見知らぬ少女が、こちらをのぞき込みました。
「やっぱり! センパイじゃないですか! どうして……」
「どうもこうも。こちらにはあなたの顔に見覚えがないのです」
すると麻田さんの、餌を取り上げられたペットのような表情は跡形もなく消え去り、
「……それ、本気ですか?」
どこか覚悟を決めたような、――そんな、落ち着いた顔つきになりました。
「ええ、まあ」
「間違いなく、――私の顔に見覚えがないんですね?」
「はあ。……どこかで会いました?」
もちろん、学校のどこかですれ違った、という可能性は否定できませんが。
「……私、これから学校のみんなに相談してきます」
「はあ」
「だから、これが何かの冗談ならすぐに言ってください」
「冗談でも、悪戯でもありませんが」
っていうか、誰だろ。
学校のみんなって。
「……わかりました」
麻田さんは、このくらいの修羅場など慣れっことばかりに、
「すぐに戻りますから。

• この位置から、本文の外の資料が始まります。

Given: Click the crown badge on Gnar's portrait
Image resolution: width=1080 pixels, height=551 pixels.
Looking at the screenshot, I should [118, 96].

センパイはひとまず、おうちで待っていてくださいね」
「あの、ちょっと」
「……なんでしょう」
「では、できればで良いんですが。……お隣さんの様子がおかしいので、警察を呼んできていただけますか?」
「?」
「さっき覗いてみたら、血の痕があって、……部屋も荒らされているようなんです」
「荒れている……?」
彼女は「それの何がおかしいのか」と言わんばかり。
私は念のため、こう付け加えます。
「どうも私の部屋、停電中らしくて、電話が通じてないみたいなんです。だから……」
すると麻田さんは、その言葉で万事承知した、とばかりに優しく微笑みます。
「……はい。任せてください」
彼女の言葉は、幼子をあやすお姉さんのよう。